Required action
Take the lines in the listing below from the line with "Where should I click to: Rotate" up to and including the line with "Click the car's rear wheel hubcap" and set them down exactly, skipping pictures and adding nothing.

Given records

-.-.-

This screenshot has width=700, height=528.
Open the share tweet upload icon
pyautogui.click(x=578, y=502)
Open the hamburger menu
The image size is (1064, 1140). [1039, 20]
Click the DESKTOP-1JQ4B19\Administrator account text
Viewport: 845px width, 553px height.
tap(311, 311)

-.-.-

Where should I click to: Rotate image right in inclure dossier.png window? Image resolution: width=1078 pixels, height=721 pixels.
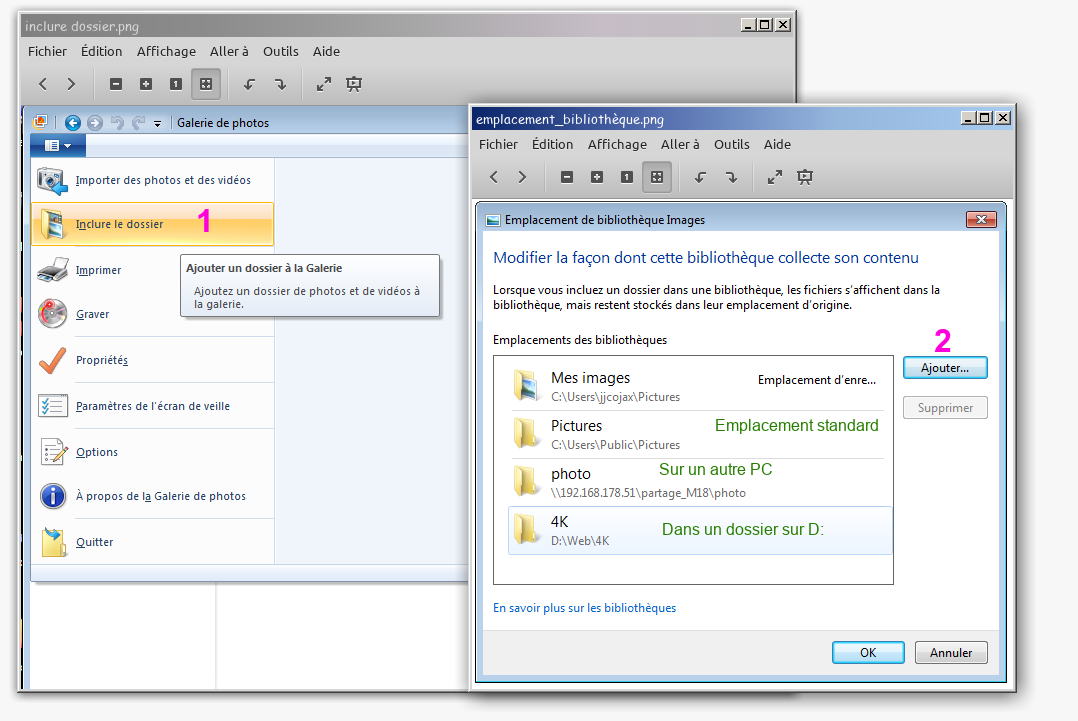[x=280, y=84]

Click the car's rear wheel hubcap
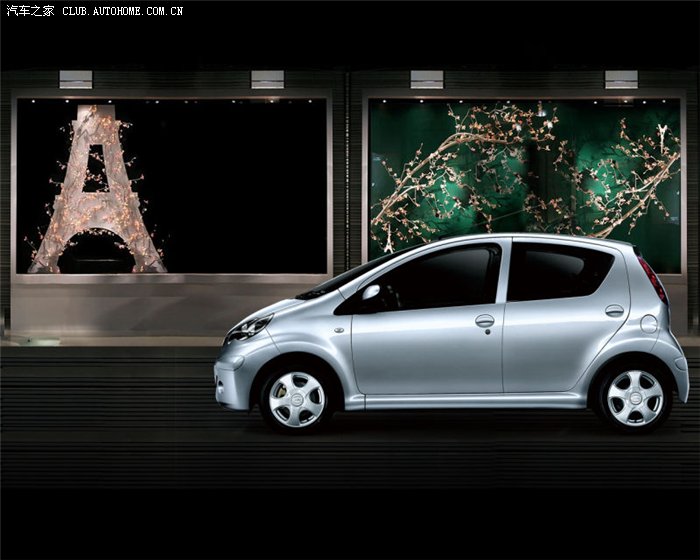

-.-.-

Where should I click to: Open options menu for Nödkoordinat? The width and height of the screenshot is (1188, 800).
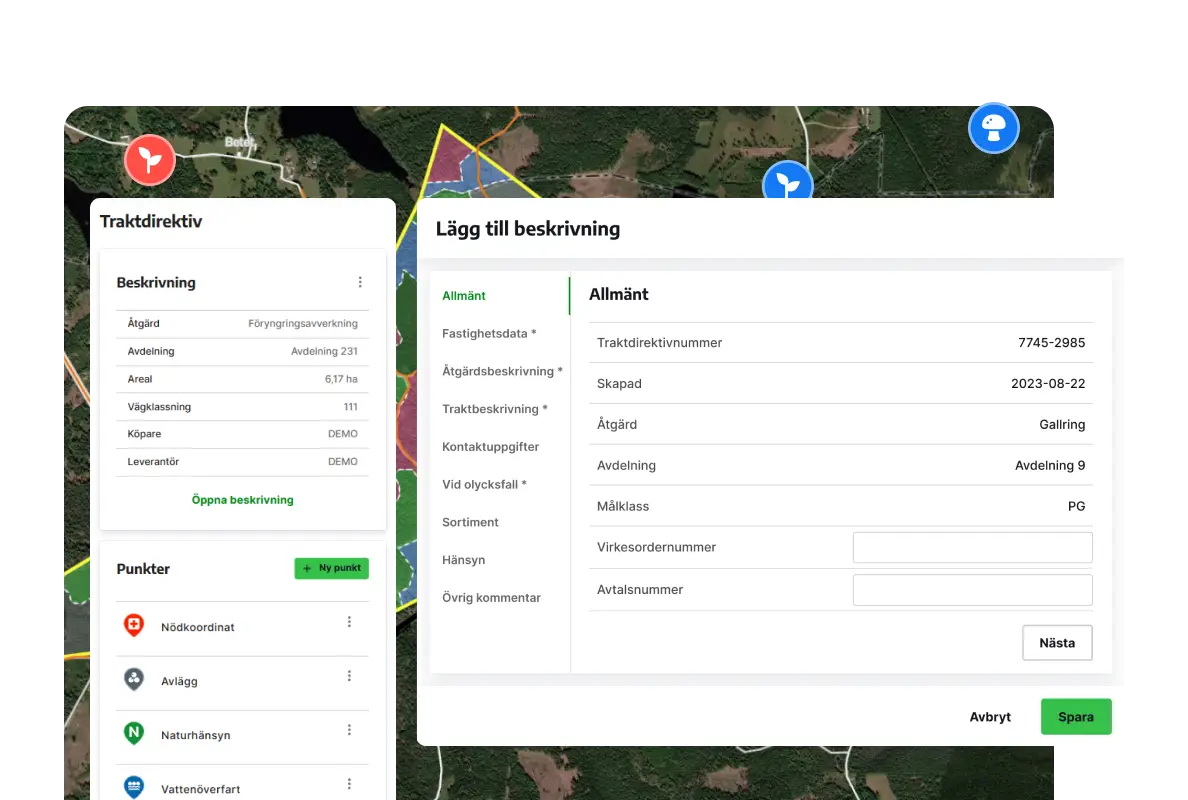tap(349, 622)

-.-.-

Result
Where should I click to: Rotate image right in inclure dossier.png window? Image resolution: width=1078 pixels, height=721 pixels.
[x=280, y=84]

Click the car's rear wheel hubcap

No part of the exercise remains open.